The water park component of PortAventura World. Over 1,300 reviews. Full-day access to slides, pools, and splash zones. Our review covers the best slides for different ages. Best for families visiting in summer who want to beat the heat.

A Two-Day Itinerary That Works

Steel roller coaster with loops at a theme park
A two-day visit gets you the whole PortAventura World without exhaustion. One day main park, one day water park (summer) or Ferrari Land (other seasons). We’ve tried doing everything in one day and it doesn’t work — the kids burn out by 3pm and everyone stops enjoying themselves. The 2-day combo ticket works out cheaper per day than buying single days and gives you the breathing room to actually have fun.

Day 1 (Main Park): Arrive at opening (10am). Hit the big rides first — Shambhala or Dragon Khan in China, Furius Baco in the Mediterranean. Lunch in Mexico (the Templo del Fuego restaurant). Afternoon in SésamoAventura for younger kids, or the Wild West for older ones. Stampida wooden coaster before closing. Exit at fireworks if summer.

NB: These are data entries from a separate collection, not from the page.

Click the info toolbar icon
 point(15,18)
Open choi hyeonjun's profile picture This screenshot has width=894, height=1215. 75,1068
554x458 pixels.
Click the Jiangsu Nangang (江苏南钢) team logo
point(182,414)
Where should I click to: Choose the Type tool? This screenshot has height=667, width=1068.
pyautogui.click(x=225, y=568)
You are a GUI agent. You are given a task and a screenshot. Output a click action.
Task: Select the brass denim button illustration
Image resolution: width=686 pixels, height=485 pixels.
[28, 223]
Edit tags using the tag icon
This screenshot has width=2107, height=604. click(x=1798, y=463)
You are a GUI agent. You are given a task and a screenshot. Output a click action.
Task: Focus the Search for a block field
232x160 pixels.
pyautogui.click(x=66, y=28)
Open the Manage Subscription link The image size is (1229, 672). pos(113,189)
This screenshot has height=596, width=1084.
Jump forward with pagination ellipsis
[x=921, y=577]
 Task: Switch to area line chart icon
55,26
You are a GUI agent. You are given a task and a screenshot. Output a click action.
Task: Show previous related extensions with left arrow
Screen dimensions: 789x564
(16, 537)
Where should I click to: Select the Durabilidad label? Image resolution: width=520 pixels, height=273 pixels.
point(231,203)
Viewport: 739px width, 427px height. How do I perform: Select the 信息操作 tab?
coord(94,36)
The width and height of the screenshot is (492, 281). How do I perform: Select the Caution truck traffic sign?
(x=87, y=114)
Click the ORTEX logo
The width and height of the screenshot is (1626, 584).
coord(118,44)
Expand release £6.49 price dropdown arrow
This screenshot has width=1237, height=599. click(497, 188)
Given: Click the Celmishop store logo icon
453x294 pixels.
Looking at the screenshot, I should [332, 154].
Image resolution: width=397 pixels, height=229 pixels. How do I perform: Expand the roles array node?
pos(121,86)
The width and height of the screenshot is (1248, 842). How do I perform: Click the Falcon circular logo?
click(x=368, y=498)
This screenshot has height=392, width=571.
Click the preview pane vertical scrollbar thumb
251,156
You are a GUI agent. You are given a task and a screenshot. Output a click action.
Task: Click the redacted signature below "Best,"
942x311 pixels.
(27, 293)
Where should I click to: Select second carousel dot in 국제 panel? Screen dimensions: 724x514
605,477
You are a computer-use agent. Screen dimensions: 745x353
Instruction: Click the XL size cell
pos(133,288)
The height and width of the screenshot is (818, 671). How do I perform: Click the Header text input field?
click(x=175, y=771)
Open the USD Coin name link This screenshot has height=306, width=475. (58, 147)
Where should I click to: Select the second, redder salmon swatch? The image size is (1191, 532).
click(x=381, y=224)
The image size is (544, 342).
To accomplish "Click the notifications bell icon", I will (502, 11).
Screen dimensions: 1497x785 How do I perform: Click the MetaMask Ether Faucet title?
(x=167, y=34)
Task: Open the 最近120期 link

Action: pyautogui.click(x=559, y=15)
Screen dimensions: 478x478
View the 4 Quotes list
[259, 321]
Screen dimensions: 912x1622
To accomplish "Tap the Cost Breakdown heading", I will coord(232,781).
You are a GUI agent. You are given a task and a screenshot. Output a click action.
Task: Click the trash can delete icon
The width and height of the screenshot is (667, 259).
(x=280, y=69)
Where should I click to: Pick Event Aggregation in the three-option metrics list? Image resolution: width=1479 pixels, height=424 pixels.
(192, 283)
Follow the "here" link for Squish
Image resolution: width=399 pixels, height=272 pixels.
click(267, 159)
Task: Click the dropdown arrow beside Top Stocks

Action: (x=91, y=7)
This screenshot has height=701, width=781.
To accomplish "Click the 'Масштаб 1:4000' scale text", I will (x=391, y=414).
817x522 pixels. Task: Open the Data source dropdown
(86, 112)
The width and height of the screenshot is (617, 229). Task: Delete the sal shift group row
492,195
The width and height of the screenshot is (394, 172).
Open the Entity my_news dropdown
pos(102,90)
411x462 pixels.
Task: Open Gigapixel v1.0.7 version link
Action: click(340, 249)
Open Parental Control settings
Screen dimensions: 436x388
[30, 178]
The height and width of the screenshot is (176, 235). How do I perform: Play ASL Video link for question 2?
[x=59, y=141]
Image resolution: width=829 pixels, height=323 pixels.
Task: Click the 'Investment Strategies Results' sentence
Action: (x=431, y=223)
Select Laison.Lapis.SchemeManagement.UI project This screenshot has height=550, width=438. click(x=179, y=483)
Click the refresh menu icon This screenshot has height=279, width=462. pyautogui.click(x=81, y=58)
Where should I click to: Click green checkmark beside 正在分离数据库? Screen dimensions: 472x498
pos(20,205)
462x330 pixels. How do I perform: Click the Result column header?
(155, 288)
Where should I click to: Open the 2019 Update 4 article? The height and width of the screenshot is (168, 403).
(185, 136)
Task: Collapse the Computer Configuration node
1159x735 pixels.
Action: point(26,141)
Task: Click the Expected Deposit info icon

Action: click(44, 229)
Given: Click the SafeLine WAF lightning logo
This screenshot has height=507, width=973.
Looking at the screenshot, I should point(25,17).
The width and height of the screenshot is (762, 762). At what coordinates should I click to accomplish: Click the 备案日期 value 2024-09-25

Day 2 Summer (Water Park): Late start (11am) because the water park doesn’t need as much time. Wave pool first, then work through the slides by bravery level. Lunch at the poolside restaurant. Afternoon lazy river. Dry off in the sun.

Day 2 Non-Summer (Ferrari Land): Half day at Ferrari Land — arrive 10am, do everything by 2pm. Lunch at the Italian-themed restaurant. Afternoon back at PortAventura main park to catch the rides you missed on Day 1. Or head to Salou for the beach.

More Barcelona Family Guides

Children splashing and playing in a swimming pool on a summer day
PortAventura is the exclamation mark on any Barcelona family holiday. Do the Gaudi buildings, the aquarium, and the cultural stuff first — then finish with a day (or two) of pure adrenaline at the theme park. The kids end the holiday on a high. You end the holiday collapsed in a Salou hotel room. Everyone wins. Just maybe save the roller coasters for after lunch, not before.

PortAventura is the perfect end-of-holiday treat after a week of Barcelona culture. Pair it with the city’s best family experiences: Sagrada Familia for the wow-factor building, Park Guell for outdoor Gaudi magic, Casa Batllo with its augmented reality audioguide, and La Pedrera with its warrior chimneys. The Aquarium and Zoo work for animal lovers, the hop-on hop-off bus ties everything together, and a Montserrat day trip gives you mountain time to balance the theme park adrenaline. A week of Barcelona culture followed by two days of PortAventura chaos is the family holiday formula that works every single time.